Sole this might not be what you want to hear but you and your DS are definitely better off without him. He beat you up. Would you really want him around your child?

That said, I can't understand why parents abandon their children. In a perfect world your ex would have sorted himself out, had anger management counselling or similar, and had contact with your child. Clearly the drive to be part of his child's life was/is missing. Also, it's not a perfect world, more's the pity.

My ex is the same as yours (but without the violence). He left me for someone else four months into a planned pregnancy, chose not to ever see DS and does all he can to avoid paying maintenance (including not responding to letters from CSA and leaving jobs on purpose so he doesn't have to pay). I struggle with how 'men' like him can just walk away from their child(ren) without so much as a backward glance. Doesn't he ever feel guilty? How can he possibly sleep at night? I've come to the unfortunate conclusion that some people are just selfish little shits.

Pictureperfect Mon 08-Oct-12 20:38:54

You set a good example to your son, in years to come he will know you can't treat women (or anyone) that way, I'm sure it took more bravery to take him to court than to let it pass.

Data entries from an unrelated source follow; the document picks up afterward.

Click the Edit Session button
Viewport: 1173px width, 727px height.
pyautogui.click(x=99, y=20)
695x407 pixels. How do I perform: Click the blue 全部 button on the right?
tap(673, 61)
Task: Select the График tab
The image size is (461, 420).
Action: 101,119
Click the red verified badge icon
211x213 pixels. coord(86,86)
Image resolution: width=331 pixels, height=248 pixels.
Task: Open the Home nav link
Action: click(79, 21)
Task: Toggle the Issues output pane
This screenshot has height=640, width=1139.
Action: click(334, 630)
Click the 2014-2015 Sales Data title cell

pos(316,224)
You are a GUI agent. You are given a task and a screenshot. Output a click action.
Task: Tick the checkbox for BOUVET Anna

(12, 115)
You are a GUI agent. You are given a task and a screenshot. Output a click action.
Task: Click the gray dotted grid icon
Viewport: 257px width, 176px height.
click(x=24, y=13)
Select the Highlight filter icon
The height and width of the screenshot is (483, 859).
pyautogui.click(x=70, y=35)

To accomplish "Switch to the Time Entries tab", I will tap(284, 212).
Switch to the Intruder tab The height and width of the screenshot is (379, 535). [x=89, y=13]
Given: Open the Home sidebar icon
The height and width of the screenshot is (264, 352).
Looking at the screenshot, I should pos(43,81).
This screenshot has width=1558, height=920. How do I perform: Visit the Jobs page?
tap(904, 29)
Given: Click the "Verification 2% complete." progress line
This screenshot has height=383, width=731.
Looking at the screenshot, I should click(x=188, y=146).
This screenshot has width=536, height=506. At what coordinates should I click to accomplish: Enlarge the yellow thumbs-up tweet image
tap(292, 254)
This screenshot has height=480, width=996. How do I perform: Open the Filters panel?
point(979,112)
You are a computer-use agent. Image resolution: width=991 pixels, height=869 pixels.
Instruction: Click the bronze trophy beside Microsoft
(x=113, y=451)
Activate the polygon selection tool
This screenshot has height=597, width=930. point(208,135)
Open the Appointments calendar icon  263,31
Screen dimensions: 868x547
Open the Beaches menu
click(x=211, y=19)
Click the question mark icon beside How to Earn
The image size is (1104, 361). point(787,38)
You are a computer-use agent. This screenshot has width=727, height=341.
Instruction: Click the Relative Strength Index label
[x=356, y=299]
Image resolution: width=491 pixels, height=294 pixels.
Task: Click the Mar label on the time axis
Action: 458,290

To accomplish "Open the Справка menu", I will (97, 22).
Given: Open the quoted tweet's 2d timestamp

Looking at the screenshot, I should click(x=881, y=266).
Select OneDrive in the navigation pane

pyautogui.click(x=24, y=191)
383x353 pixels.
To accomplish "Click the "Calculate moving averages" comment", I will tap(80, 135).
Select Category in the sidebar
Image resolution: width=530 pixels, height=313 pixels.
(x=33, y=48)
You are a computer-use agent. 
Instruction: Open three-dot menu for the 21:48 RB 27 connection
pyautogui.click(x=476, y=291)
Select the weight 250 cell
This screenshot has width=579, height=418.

I don't understand how any parent can either, I had a friend whose parents had a fight over who would have the children after their divorce, it's awful for kids to be involved in a tug of war but my poor friend (and I know she's not alone) case it was neither parent wanting her and trying to get the other to take on responsibility. I'm sure it contributed to her mental health problems, how could it?

carabos Mon 08-Oct-12 21:14:20

My XH has had no contact with our DS since we divorced more than 20years ago.

DS has maintained a relationship with his paternal GPs and other family with my support, but nothing any of us could do would persuade XH to contribute financially or emotionally. As far as I can gather, he just didn't want to and his new wife didn't want him to either.

XH's DM had a big birthday last year and wanted all her children and grandchildren to attend her party. DS went along with his cousins. XH said hello then ignored him for the rest of the day. By all accounts XH's DD was agog and couldn't take her eyes off this older half brother she had never met and hadn't known existed until very recently.

She wasn't allowed to talk to him.

Basically some people are just cunts.

GhostofMammaTJ Mon 08-Oct-12 21:19:46

Sole you are doing a great job and should be proud of yourself for doing so with so little support. Just keep on keeping on, and when you need to vent, you knwo here is the perfect place. I feel you may need a hug so am sending you a vey unmumsnetty queeeeze, whether you like it or not!!!(oops over exclamationised,mybad) ((((((((((((SoleSource)))))))))))))

SoleSource Mon 08-Oct-12 21:55:40

Lol thank you ghost smile x

HissyByName Mon 08-Oct-12 22:41:35

Yes, you're doing a bloody brilliant job, inspite of your mother!

Sounds like you'd do better still if you were to ditch her too! Id lay money that her treatment of you is what eroded your self esteem enough to become the victim of such a vile man in the first place.

Can you imagine saying such shite as she's said to you, to your dc?

thebody Mon 08-Oct-12 22:45:37

No soul I don't. I would go to the end of the world for my kids and die for them in a heartbeat. So sorry this happened to you and ds.

Your ex sounds like a total bastard.

thebody Mon 08-Oct-12 22:49:15

Also your mothers actions and opinions are just plain wrong.